> Problem to work on: Would you please output the records exactly as they appear below?

== Supplied records

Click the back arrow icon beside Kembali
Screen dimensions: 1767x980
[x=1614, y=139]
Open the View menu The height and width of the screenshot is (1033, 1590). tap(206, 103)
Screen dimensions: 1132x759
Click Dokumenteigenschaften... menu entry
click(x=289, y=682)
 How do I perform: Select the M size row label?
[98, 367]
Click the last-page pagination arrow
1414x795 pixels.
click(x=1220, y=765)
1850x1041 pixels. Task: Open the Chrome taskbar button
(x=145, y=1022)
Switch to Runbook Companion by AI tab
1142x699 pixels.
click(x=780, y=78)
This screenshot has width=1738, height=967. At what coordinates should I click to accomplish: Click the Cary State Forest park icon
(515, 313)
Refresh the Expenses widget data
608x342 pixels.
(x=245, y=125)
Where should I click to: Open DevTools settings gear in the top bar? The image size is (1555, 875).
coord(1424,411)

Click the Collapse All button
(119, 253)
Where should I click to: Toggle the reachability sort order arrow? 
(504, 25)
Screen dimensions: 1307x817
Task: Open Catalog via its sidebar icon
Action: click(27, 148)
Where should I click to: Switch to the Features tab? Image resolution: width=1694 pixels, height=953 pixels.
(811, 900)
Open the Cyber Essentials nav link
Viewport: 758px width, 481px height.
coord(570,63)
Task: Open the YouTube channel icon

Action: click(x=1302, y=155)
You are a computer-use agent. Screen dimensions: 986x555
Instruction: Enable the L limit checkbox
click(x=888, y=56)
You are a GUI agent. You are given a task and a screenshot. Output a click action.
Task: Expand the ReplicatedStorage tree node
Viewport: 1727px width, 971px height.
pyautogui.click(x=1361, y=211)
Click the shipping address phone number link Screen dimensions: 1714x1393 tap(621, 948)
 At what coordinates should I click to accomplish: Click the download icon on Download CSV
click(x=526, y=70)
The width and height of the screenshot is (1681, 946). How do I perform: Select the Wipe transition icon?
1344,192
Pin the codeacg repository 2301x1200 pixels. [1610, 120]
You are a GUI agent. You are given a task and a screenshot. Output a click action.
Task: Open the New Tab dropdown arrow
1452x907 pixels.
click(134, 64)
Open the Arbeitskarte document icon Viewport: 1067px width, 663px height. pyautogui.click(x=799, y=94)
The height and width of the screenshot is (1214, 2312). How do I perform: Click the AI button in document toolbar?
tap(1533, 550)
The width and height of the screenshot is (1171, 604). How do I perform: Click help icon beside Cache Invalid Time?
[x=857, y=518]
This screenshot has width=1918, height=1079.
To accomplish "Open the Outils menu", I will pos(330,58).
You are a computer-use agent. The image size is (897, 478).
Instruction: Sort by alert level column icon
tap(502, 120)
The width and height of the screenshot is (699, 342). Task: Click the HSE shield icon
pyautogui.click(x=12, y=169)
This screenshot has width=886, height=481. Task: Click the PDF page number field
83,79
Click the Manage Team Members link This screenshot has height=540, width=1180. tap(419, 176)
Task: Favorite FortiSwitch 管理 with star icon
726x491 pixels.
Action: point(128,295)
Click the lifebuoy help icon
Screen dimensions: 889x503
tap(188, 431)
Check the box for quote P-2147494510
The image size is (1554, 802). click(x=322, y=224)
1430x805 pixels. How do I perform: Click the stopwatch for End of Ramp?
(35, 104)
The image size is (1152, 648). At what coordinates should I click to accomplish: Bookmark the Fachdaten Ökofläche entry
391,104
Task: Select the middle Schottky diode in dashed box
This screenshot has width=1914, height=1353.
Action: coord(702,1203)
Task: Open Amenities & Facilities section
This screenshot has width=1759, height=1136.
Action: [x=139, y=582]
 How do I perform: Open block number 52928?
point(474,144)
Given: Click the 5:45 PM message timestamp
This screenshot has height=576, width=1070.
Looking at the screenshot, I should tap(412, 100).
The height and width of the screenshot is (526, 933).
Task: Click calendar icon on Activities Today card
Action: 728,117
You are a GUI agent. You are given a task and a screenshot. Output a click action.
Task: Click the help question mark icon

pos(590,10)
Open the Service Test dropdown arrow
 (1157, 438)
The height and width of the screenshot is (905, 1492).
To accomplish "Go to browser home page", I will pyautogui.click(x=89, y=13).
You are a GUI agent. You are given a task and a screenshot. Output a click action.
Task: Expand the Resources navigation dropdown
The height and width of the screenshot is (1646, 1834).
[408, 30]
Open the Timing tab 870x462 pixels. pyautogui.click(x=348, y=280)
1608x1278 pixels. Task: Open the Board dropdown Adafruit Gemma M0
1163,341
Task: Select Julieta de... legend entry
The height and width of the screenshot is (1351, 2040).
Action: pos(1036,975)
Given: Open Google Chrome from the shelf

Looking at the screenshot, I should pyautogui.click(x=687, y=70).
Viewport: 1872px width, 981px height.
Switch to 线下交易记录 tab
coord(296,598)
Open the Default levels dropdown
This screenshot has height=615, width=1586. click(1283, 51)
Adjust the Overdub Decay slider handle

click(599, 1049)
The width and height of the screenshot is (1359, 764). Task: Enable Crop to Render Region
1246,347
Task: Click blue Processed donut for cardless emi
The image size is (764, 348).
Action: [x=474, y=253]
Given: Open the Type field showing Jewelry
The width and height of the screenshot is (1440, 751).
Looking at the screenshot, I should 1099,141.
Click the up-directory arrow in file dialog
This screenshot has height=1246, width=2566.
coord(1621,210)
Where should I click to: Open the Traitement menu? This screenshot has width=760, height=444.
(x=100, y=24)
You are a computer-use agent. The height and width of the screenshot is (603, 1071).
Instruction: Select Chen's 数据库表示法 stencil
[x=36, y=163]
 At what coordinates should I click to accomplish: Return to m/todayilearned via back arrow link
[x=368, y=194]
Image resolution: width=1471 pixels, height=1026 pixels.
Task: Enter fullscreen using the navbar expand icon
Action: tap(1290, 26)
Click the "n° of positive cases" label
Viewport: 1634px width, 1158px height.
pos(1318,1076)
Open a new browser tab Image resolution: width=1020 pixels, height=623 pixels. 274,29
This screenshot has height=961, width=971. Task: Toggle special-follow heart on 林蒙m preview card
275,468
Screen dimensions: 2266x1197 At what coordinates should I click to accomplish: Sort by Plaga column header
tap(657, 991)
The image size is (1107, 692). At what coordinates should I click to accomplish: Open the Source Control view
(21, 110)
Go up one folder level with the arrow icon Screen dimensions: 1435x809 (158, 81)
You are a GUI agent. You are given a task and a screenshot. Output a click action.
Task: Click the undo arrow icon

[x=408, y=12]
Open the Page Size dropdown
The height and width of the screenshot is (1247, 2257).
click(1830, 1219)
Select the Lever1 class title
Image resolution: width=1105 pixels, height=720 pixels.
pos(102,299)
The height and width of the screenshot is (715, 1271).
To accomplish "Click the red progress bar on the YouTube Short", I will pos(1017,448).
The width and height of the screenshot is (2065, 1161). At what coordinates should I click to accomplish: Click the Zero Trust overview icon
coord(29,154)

====

> Result of this task:
Click the back arrow icon beside Kembali
Screen dimensions: 1767x980
[x=1614, y=139]
Open the View menu The height and width of the screenshot is (1033, 1590). tap(206, 103)
Screen dimensions: 1132x759
Click Dokumenteigenschaften... menu entry
click(x=289, y=682)
 How do I perform: Select the M size row label?
[98, 367]
Click the last-page pagination arrow
1414x795 pixels.
click(x=1220, y=765)
1850x1041 pixels. Task: Open the Chrome taskbar button
(x=145, y=1022)
Switch to Runbook Companion by AI tab
1142x699 pixels.
click(x=780, y=78)
This screenshot has width=1738, height=967. At what coordinates should I click to accomplish: Click the Cary State Forest park icon
(515, 313)
Refresh the Expenses widget data
608x342 pixels.
(x=245, y=125)
Where should I click to: Open DevTools settings gear in the top bar? The image size is (1555, 875).
coord(1424,411)

Click the Collapse All button
(119, 253)
Where should I click to: Toggle the reachability sort order arrow? 
(504, 25)
Screen dimensions: 1307x817
Task: Open Catalog via its sidebar icon
Action: click(27, 148)
Where should I click to: Switch to the Features tab? Image resolution: width=1694 pixels, height=953 pixels.
(811, 900)
Open the Cyber Essentials nav link
Viewport: 758px width, 481px height.
coord(570,63)
Task: Open the YouTube channel icon

Action: click(x=1302, y=155)
You are a computer-use agent. Screen dimensions: 986x555
Instruction: Enable the L limit checkbox
click(x=888, y=56)
You are a GUI agent. You are given a task and a screenshot. Output a click action.
Task: Expand the ReplicatedStorage tree node
Viewport: 1727px width, 971px height.
pyautogui.click(x=1361, y=211)
Click the shipping address phone number link Screen dimensions: 1714x1393 tap(621, 948)
 At what coordinates should I click to accomplish: Click the download icon on Download CSV
click(x=526, y=70)
The width and height of the screenshot is (1681, 946). How do I perform: Select the Wipe transition icon?
1344,192
Pin the codeacg repository 2301x1200 pixels. [1610, 120]
You are a GUI agent. You are given a task and a screenshot. Output a click action.
Task: Open the New Tab dropdown arrow
1452x907 pixels.
click(134, 64)
Open the Arbeitskarte document icon Viewport: 1067px width, 663px height. pyautogui.click(x=799, y=94)
The height and width of the screenshot is (1214, 2312). How do I perform: Click the AI button in document toolbar?
tap(1533, 550)
The width and height of the screenshot is (1171, 604). How do I perform: Click help icon beside Cache Invalid Time?
[x=857, y=518]
This screenshot has width=1918, height=1079.
To accomplish "Open the Outils menu", I will pos(330,58).
You are a computer-use agent. The image size is (897, 478).
Instruction: Sort by alert level column icon
tap(502, 120)
The width and height of the screenshot is (699, 342). Task: Click the HSE shield icon
pyautogui.click(x=12, y=169)
This screenshot has width=886, height=481. Task: Click the PDF page number field
83,79
Click the Manage Team Members link This screenshot has height=540, width=1180. tap(419, 176)
Task: Favorite FortiSwitch 管理 with star icon
726x491 pixels.
Action: point(128,295)
Click the lifebuoy help icon
Screen dimensions: 889x503
tap(188, 431)
Check the box for quote P-2147494510
The image size is (1554, 802). click(x=322, y=224)
1430x805 pixels. How do I perform: Click the stopwatch for End of Ramp?
(35, 104)
The image size is (1152, 648). At what coordinates should I click to accomplish: Bookmark the Fachdaten Ökofläche entry
391,104
Task: Select the middle Schottky diode in dashed box
This screenshot has width=1914, height=1353.
Action: coord(702,1203)
Task: Open Amenities & Facilities section
This screenshot has width=1759, height=1136.
Action: [x=139, y=582]
 How do I perform: Open block number 52928?
point(474,144)
Given: Click the 5:45 PM message timestamp
This screenshot has height=576, width=1070.
Looking at the screenshot, I should tap(412, 100).
The height and width of the screenshot is (526, 933).
Task: Click calendar icon on Activities Today card
Action: 728,117
You are a GUI agent. You are given a task and a screenshot. Output a click action.
Task: Click the help question mark icon

pos(590,10)
Open the Service Test dropdown arrow
 (1157, 438)
The height and width of the screenshot is (905, 1492).
To accomplish "Go to browser home page", I will pyautogui.click(x=89, y=13).
You are a GUI agent. You are given a task and a screenshot. Output a click action.
Task: Expand the Resources navigation dropdown
The height and width of the screenshot is (1646, 1834).
[408, 30]
Open the Timing tab 870x462 pixels. pyautogui.click(x=348, y=280)
1608x1278 pixels. Task: Open the Board dropdown Adafruit Gemma M0
1163,341
Task: Select Julieta de... legend entry
The height and width of the screenshot is (1351, 2040).
Action: pos(1036,975)
Given: Open Google Chrome from the shelf

Looking at the screenshot, I should pyautogui.click(x=687, y=70).
Viewport: 1872px width, 981px height.
Switch to 线下交易记录 tab
coord(296,598)
Open the Default levels dropdown
This screenshot has height=615, width=1586. click(1283, 51)
Adjust the Overdub Decay slider handle

click(599, 1049)
The width and height of the screenshot is (1359, 764). Task: Enable Crop to Render Region
1246,347
Task: Click blue Processed donut for cardless emi
The image size is (764, 348).
Action: [x=474, y=253]
Given: Open the Type field showing Jewelry
The width and height of the screenshot is (1440, 751).
Looking at the screenshot, I should 1099,141.
Click the up-directory arrow in file dialog
This screenshot has height=1246, width=2566.
coord(1621,210)
Where should I click to: Open the Traitement menu? This screenshot has width=760, height=444.
(x=100, y=24)
You are a computer-use agent. The height and width of the screenshot is (603, 1071).
Instruction: Select Chen's 数据库表示法 stencil
[x=36, y=163]
 At what coordinates should I click to accomplish: Return to m/todayilearned via back arrow link
[x=368, y=194]
Image resolution: width=1471 pixels, height=1026 pixels.
Task: Enter fullscreen using the navbar expand icon
Action: tap(1290, 26)
Click the "n° of positive cases" label
Viewport: 1634px width, 1158px height.
pos(1318,1076)
Open a new browser tab Image resolution: width=1020 pixels, height=623 pixels. 274,29
This screenshot has height=961, width=971. Task: Toggle special-follow heart on 林蒙m preview card
275,468
Screen dimensions: 2266x1197 At what coordinates should I click to accomplish: Sort by Plaga column header
tap(657, 991)
The image size is (1107, 692). At what coordinates should I click to accomplish: Open the Source Control view
(21, 110)
Go up one folder level with the arrow icon Screen dimensions: 1435x809 (158, 81)
You are a GUI agent. You are given a task and a screenshot. Output a click action.
Task: Click the undo arrow icon

[x=408, y=12]
Open the Page Size dropdown
The height and width of the screenshot is (1247, 2257).
click(1830, 1219)
Select the Lever1 class title
Image resolution: width=1105 pixels, height=720 pixels.
pos(102,299)
The height and width of the screenshot is (715, 1271).
To accomplish "Click the red progress bar on the YouTube Short", I will pos(1017,448).
The width and height of the screenshot is (2065, 1161). At what coordinates should I click to accomplish: Click the Zero Trust overview icon
coord(29,154)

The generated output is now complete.